La commission d’experts que vous coprésidez, nommée par Emmanuel Macron début janvier, irait-elle jusqu’à préconiser l’interdiction des smartphones aux moins de 15 ans ?
Je ne peux m’exprimer qu’en mon nom, car à l’heure où je vous parle, les travaux de la commission sont en cours. La loi a instauré une majorité numérique à 15 ans, âge requis pour s’inscrire sur les réseaux sociaux, à moins d’un accord parental pour le faire dès 13 ans. Cette règle est contournée, comme pour la vente d’alcool et de tabac aux mineurs, mais c’est la loi, qu’on peut se donner les moyens de mieux faire appliquer. Le smartphone expose des mineurs à des contenus suspectés d’être addictifs. Faut-il le leur interdire ? La question mérite en tout cas d’être discutée. Je ne suis pas d’accord avec l’attitude qui consiste à dire : « Les écrans sont partout, il faut vivre avec. » Il a fallu des années pour interdire de fumer dans les lieux publics, malgré ce qu’on savait des effets délétères sur la santé. N’attendons pas soixante-dix ans pour agir face à certaines technologies. Il y a énormément de choses à faire pour reprendre le contrôle de nos vies hors écrans.
Lesquelles avez-vous identifiées ?

Données fournies:
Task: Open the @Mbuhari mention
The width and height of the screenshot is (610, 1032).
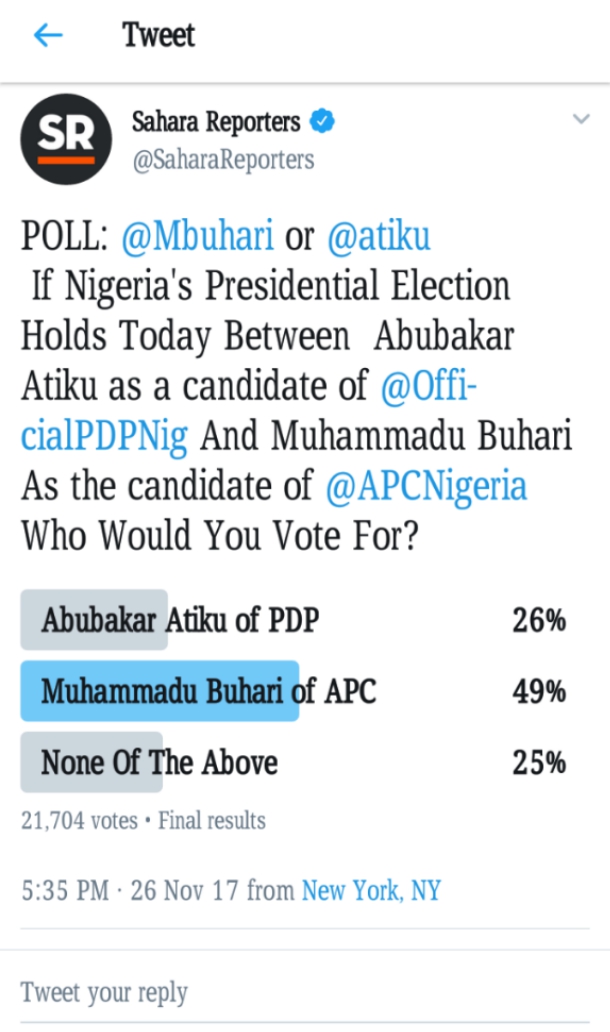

Consigne:
Recopiez le passage de l'extrait sur les écrans et les mineurs, depuis « La commission d’experts » jusqu'à « de 15 ans ? » inclus.

Réponse:
La commission d’experts que vous coprésidez, nommée par Emmanuel Macron début janvier, irait-elle jusqu’à préconiser l’interdiction des smartphones aux moins de 15 ans ?